Using skills data extracted from hundreds of engineering job descriptions at top companies hiring tech talent, we’ve built learning paths designed to help you practice and master today’s most in-demand soft skills. In these new paths, we’re covering techniques to master key leadership and communication skills, along with an AI agent that allows engineers to put these skills to practice in simulated scenarios. After each practice session, our AI tutor Cosmo provides actionable feedback on how to improve. 

A video is worth a thousand words—so here’s our CEO, Tigran Sloyan, using conversation practice to prepare himself for upcoming conversations with reporters about this feature. 

Tigran Sloyan preparing to announce CodeSignal’s conversation practice feature.

Now that you’ve seen how our CEO leverages conversation practice, let’s explore how it can empower engineers at various career stages.

Engineer manager practicing delivering tough feedback to a direct report ahead of their one-on-one. 
Engineer practicing developing active listening skills to become a more supportive teammate.  
Candidate practicing behavioral interview questions ahead of a recruiter phone screen. 

Behind the scenes: Building conversation practice

In designing the conversation practice AI agent, we faced the challenge of replicating the intricacies of human communication. Natural conversations involve countless subtle decisions made in milliseconds, creating a complex interplay of timing, context, and social cues. Consider a scenario where you’re talking to a recruiter on a phone screen. You’ve just answered a question about your greatest professional achievement, and the interviewer responds with a brief pause followed by “I see.” Should you react by elaborating further on your answer, wait for the next question, or ask if they need any clarification?

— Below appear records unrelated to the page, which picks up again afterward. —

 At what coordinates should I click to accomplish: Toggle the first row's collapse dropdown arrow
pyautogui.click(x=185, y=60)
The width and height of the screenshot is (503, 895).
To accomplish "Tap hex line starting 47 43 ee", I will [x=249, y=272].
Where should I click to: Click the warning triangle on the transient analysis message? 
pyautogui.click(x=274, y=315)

The answer, of course, depends on the context. Any of these approaches could make sense depending on the recruiter’s tone, body language, and your prior conversation. Similarly, the AI agent needs to adapt its conversational approach to match the user’s cues. To achieve this, it needed to listen to the user and process the input in real time, chime in with a helpful response at the right moment, and cleverly handle any potential interruption. In the rest of this blog post, we’ll explain how we built the AI agent to meet these requirements and create a smooth and seamless experience. 

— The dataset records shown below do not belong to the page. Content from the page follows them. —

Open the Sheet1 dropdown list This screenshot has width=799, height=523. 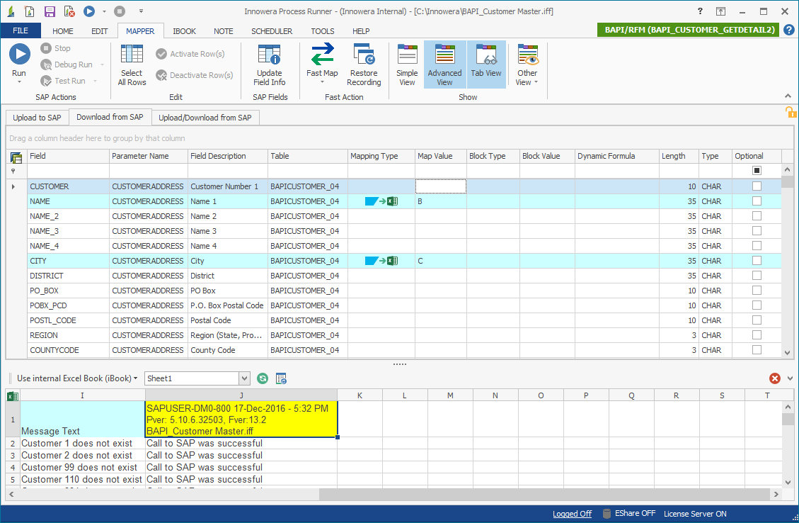point(244,378)
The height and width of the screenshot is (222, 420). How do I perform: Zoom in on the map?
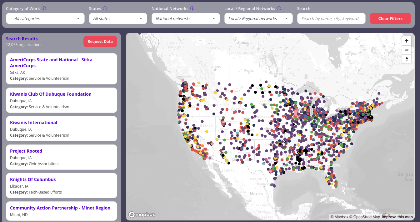407,41
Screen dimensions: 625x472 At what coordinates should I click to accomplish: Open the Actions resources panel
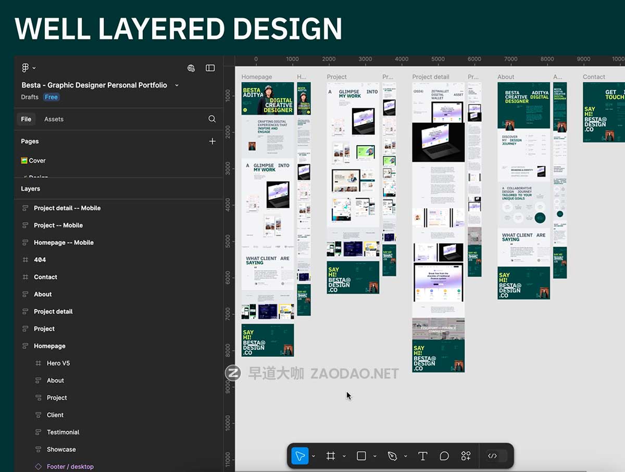(466, 455)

Minimizing latency for real-time dialogue

Minimizing latency is critical for a fluid conversation, but it’s a complex challenge, given bottlenecks at each layer of the experience. Any time a user interacts with the voice agent, the audio from their headphones is transmitted from the browser (client) to our backend, where it gets converted to text via a speech-to-text model. However, each input device captures audio differently, resulting in varying audio quality (measured by sampling rate). Our speech-to-text models require a specific sampling rate to guarantee the most accurate and efficient transcription. Therefore, we used adaptive resampling techniques to standardize audio quality, reducing variability and ensuring that audio data is processed swiftly.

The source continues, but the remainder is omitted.